■ Task directions ■
Exactly as shown below, retype every line of the data.

■ Supplied material ■
============
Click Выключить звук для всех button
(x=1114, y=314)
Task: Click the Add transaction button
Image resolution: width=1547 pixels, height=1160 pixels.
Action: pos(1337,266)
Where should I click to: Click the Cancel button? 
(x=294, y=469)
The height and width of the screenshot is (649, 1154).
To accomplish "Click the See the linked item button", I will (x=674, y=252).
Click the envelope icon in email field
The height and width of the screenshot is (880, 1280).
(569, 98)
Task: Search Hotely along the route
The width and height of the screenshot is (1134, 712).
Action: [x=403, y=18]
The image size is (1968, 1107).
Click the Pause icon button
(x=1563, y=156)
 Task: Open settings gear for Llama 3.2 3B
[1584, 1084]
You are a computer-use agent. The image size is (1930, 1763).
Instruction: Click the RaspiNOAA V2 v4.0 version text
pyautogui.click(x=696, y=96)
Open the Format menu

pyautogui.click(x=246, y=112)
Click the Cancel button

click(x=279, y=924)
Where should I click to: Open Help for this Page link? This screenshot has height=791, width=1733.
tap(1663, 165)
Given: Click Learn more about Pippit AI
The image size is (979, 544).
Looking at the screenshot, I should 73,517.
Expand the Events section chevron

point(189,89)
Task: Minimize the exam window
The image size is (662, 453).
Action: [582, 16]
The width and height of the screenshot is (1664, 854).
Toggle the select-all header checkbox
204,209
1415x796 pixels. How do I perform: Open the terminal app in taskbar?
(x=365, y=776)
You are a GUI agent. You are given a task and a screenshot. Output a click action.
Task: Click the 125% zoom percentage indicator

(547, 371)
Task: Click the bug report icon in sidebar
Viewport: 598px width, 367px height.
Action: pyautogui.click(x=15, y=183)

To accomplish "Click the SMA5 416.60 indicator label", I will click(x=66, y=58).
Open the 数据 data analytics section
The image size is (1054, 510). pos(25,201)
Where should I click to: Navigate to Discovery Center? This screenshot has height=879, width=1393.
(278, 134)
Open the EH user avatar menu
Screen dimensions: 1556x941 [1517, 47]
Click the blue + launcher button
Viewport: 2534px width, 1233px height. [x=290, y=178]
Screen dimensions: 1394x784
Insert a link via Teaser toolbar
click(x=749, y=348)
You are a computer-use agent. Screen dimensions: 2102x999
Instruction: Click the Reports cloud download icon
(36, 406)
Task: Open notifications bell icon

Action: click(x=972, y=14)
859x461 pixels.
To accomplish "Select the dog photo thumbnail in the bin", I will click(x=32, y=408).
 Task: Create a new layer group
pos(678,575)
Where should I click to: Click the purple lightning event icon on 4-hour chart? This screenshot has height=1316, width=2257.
============
■ Task answer ■
Click Выключить звук для всех button
(x=1114, y=314)
Task: Click the Add transaction button
Image resolution: width=1547 pixels, height=1160 pixels.
Action: pos(1337,266)
Where should I click to: Click the Cancel button? 
(x=294, y=469)
The height and width of the screenshot is (649, 1154).
To accomplish "Click the See the linked item button", I will (x=674, y=252).
Click the envelope icon in email field
The height and width of the screenshot is (880, 1280).
(569, 98)
Task: Search Hotely along the route
The width and height of the screenshot is (1134, 712).
Action: [x=403, y=18]
The image size is (1968, 1107).
Click the Pause icon button
(x=1563, y=156)
 Task: Open settings gear for Llama 3.2 3B
[1584, 1084]
You are a computer-use agent. The image size is (1930, 1763).
Instruction: Click the RaspiNOAA V2 v4.0 version text
pyautogui.click(x=696, y=96)
Open the Format menu

pyautogui.click(x=246, y=112)
Click the Cancel button

click(x=279, y=924)
Where should I click to: Open Help for this Page link? This screenshot has height=791, width=1733.
tap(1663, 165)
Given: Click Learn more about Pippit AI
The image size is (979, 544).
Looking at the screenshot, I should 73,517.
Expand the Events section chevron

point(189,89)
Task: Minimize the exam window
The image size is (662, 453).
Action: [582, 16]
The width and height of the screenshot is (1664, 854).
Toggle the select-all header checkbox
204,209
1415x796 pixels. How do I perform: Open the terminal app in taskbar?
(x=365, y=776)
You are a GUI agent. You are given a task and a screenshot. Output a click action.
Task: Click the 125% zoom percentage indicator

(547, 371)
Task: Click the bug report icon in sidebar
Viewport: 598px width, 367px height.
Action: pyautogui.click(x=15, y=183)

To accomplish "Click the SMA5 416.60 indicator label", I will click(x=66, y=58).
Open the 数据 data analytics section
The image size is (1054, 510). pos(25,201)
Where should I click to: Navigate to Discovery Center? This screenshot has height=879, width=1393.
(278, 134)
Open the EH user avatar menu
Screen dimensions: 1556x941 [1517, 47]
Click the blue + launcher button
Viewport: 2534px width, 1233px height. [x=290, y=178]
Screen dimensions: 1394x784
Insert a link via Teaser toolbar
click(x=749, y=348)
You are a computer-use agent. Screen dimensions: 2102x999
Instruction: Click the Reports cloud download icon
(36, 406)
Task: Open notifications bell icon

Action: click(x=972, y=14)
859x461 pixels.
To accomplish "Select the dog photo thumbnail in the bin", I will click(x=32, y=408).
 Task: Create a new layer group
pos(678,575)
Where should I click to: Click the purple lightning event icon on 4-hour chart? This screenshot has height=1316, width=2257.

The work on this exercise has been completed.